Upon an examination of the entire record we conclude that petitioner is not entitled to deduct the claimed gambling losses.

The second issue relates to whether petitioner received unreported net income, in 1965, from gambling in the amount of $3,600. 719

We must again hold for respondent. Petitioner has admitted the receipt and noninclusion of additional gross income in the amount of $3,600. Acceptance of this concession by petitioner does not require the further acceptance of petitioner's claim of previously unreported offsetting losses. As the Court of Appeals for the Fifth Circuit stated in Stein v. Commissioner, supra:

It was not error for the Tax Court to accept the entries in Stein's notebooks that showed daily net gambling winnings and fail to give credence to the entries in said notebooks that showed daily net losses. *128 The entries showing daily net gambling winnings were in the nature of declarations against interest while the entries showing daily net losses were in the nature of self serving declarations. [322 F. 2d at 82] See Plisco v. United States, 306 F. 2d 784, 787 (C.A.D.C. 1962).

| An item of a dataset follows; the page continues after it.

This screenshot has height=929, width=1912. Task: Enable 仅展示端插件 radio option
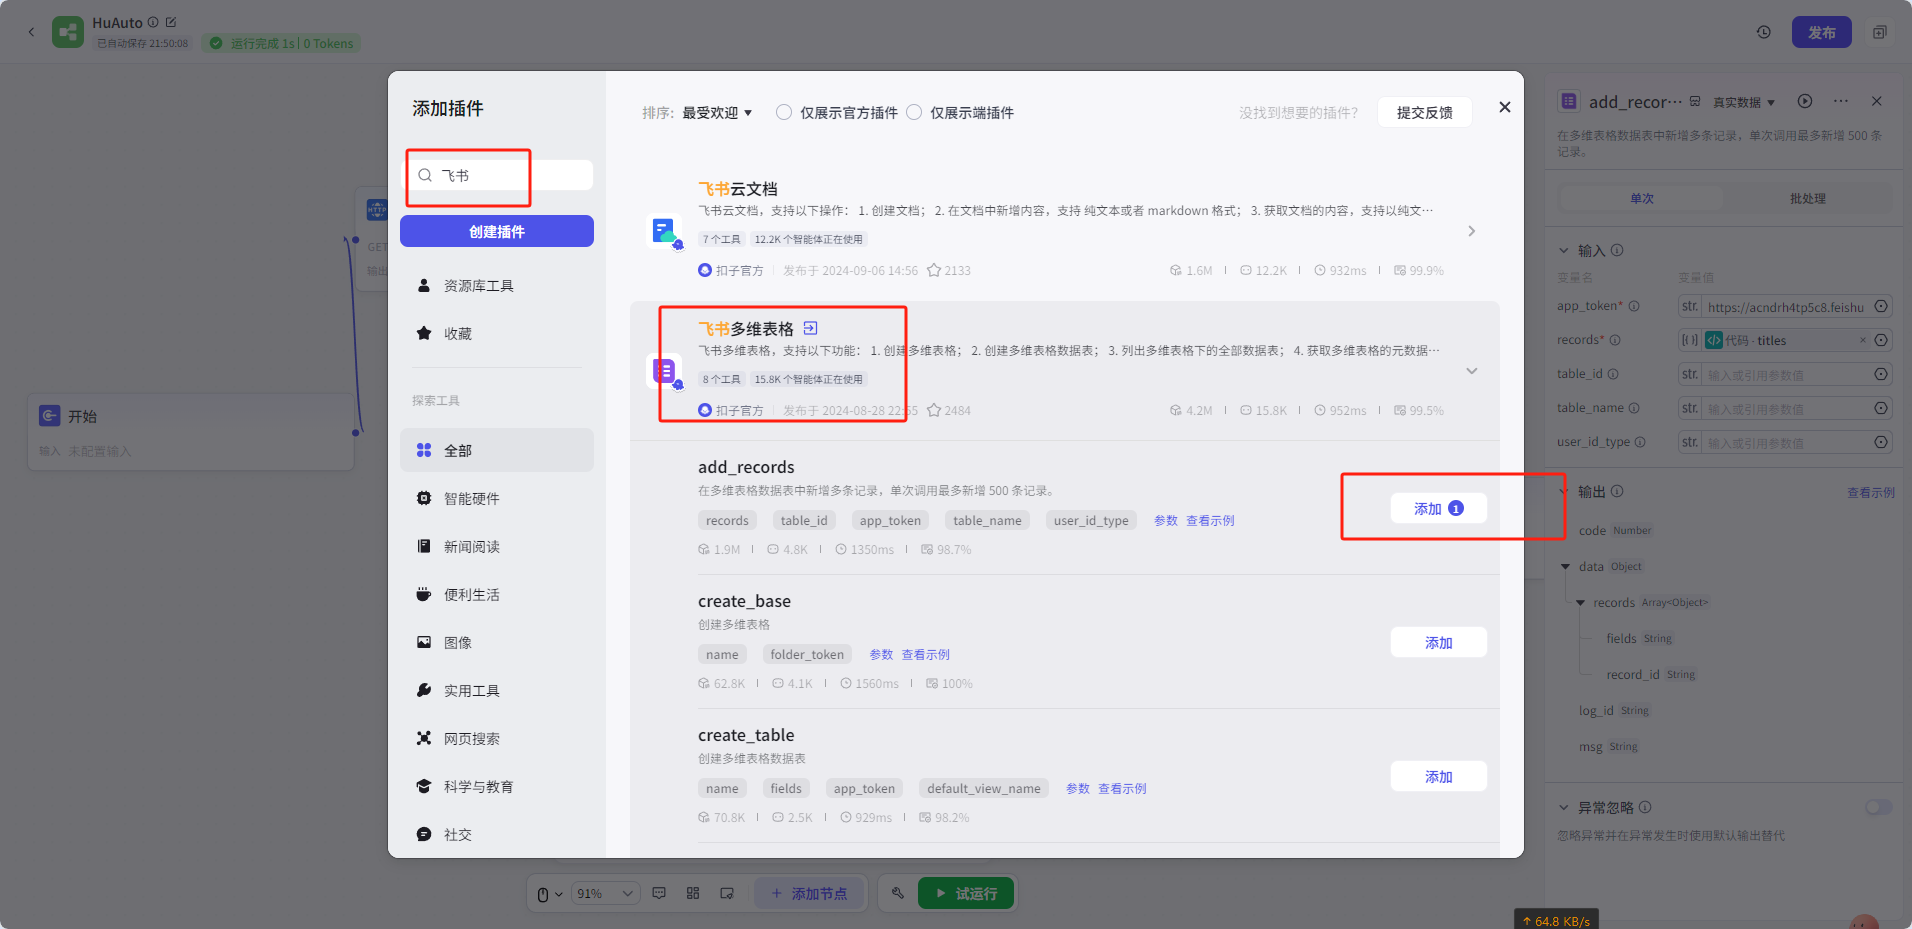914,112
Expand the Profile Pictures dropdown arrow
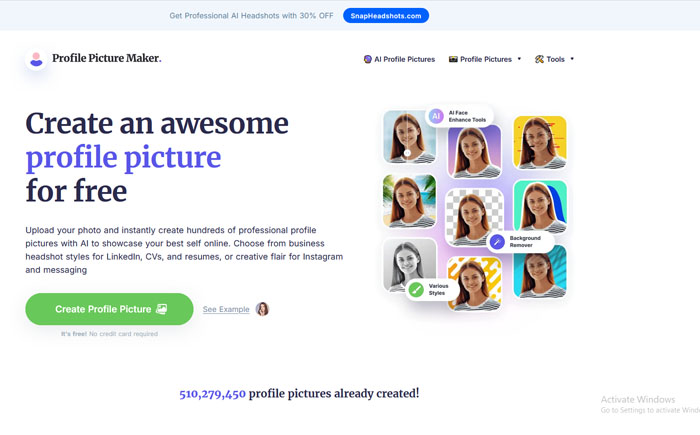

With regard to the final issue, petitioner has the burden to show that no part of any underpayment of income taxes was due to negligence or intentional disregard of rules and regulations. James S. Reily, 53 T.C. 8 (1969); Byron H. Farwell, 35 T.C. 454 (1960).

In the instant case, due to petitioner's understatement of income, overstatement of deductions and her lack of financial records, we hold that she is subject to the penalty imposed in section 6653(a). Marcello v. Commissioner, 380 F. 2d 494 (C.A. 5, 1967), affirming on this issue a Memorandum Opinion of this Court.

Decision will be entered under Rule 50.


Footnotes

  • 1. All statutory references are to the Internal Revenue Code of 1954 unless otherwise indicated.